Damian Dalby, a volunteer fireman travelling to Paris with his brother and friends, told the London high court through video-conferencing on Thursday that when he first saw the car in the Pont de l'Alma underpass, there were people around it taking photographs.
He ran to the car, and found the rear right-hand door open and a photographer close by -- though no attempt was made to block his efforts to help.
He said he heard the the lady in the car saying, "Oh my God, oh my God."
Dalby said as he got out of his car, he had seen a medical emergency vehicle, but when he reached the crash site nobody was there.
Dalby's brother Sebastien Pennequin said he had helped police push photographers back.
"They continued taking photographs, it was then I spoke to them telling them to stop," he said.
Their friend Sebastien Masseron said the crash happened just before they arrived. "There were no other vehicles in that part of the tunnel. There was however people around the vehicle," Masseron said.

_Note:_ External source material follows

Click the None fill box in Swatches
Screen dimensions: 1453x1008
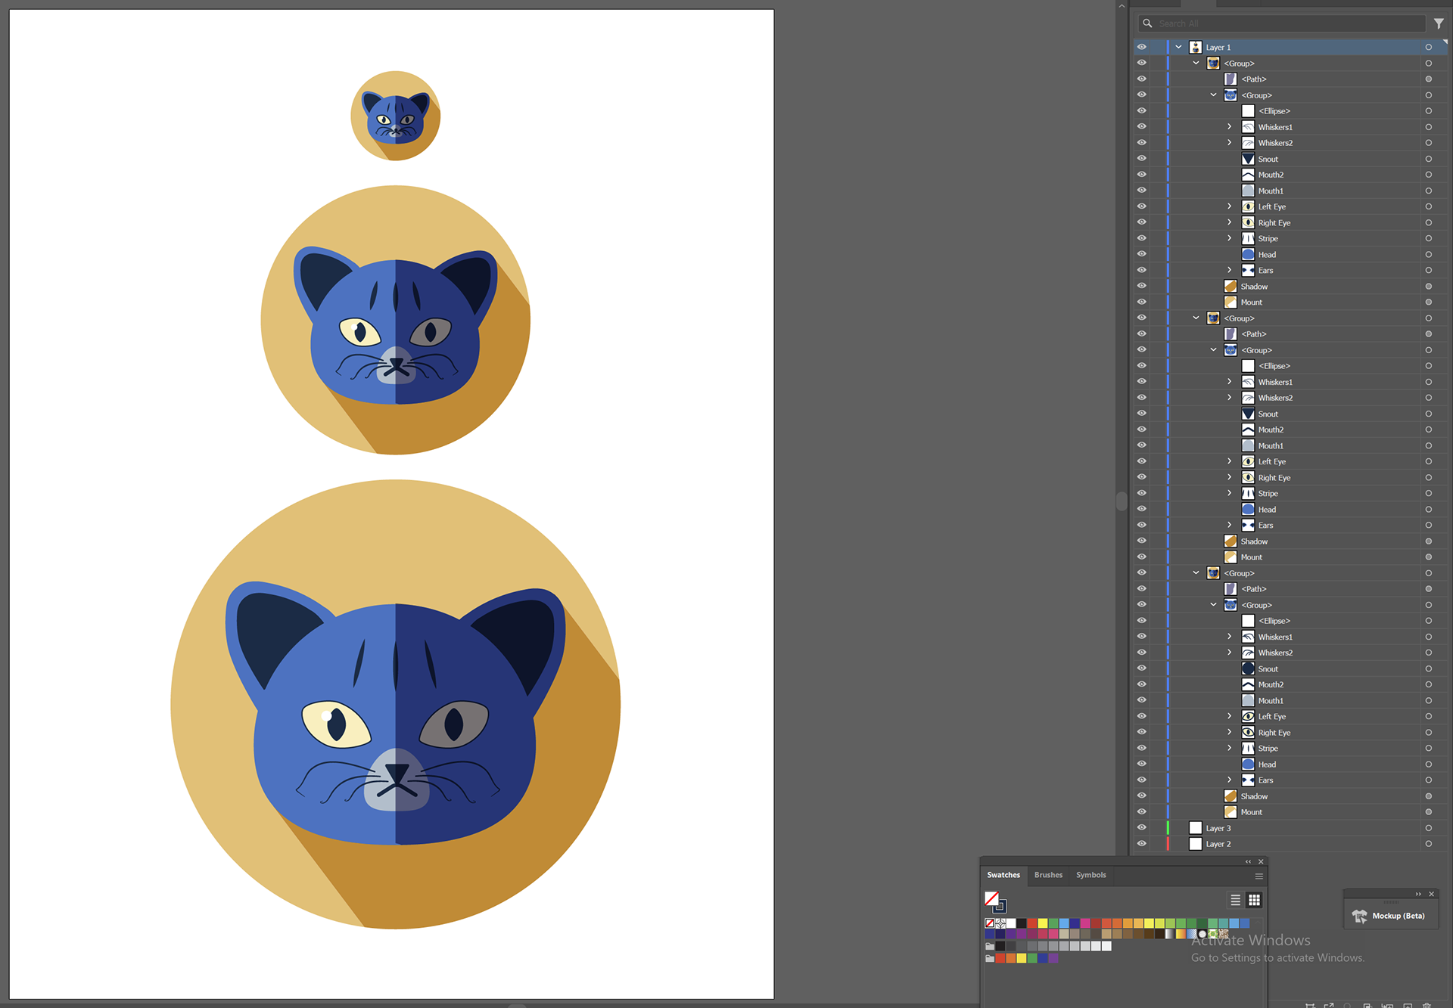(991, 898)
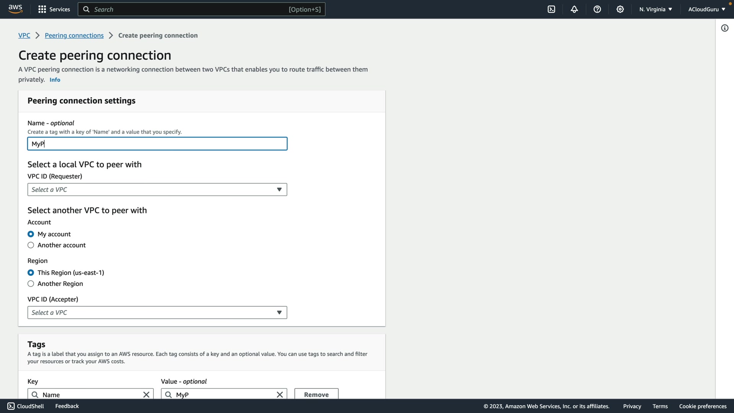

Earlier the evidence of another French witness Jacques Morel was questioned.
He claimed that he saw a line of 10 to 12 photographers and a man with a video camera inside the tunnel before the crash, waiting for Diana's car to arrive, the Guardian reported.
In an unpublished book he suggests the crash was a photo opportunity that went horribly wrong, when the paparazzi planned to stop the car so they could snap Diana and Dodi Fayed.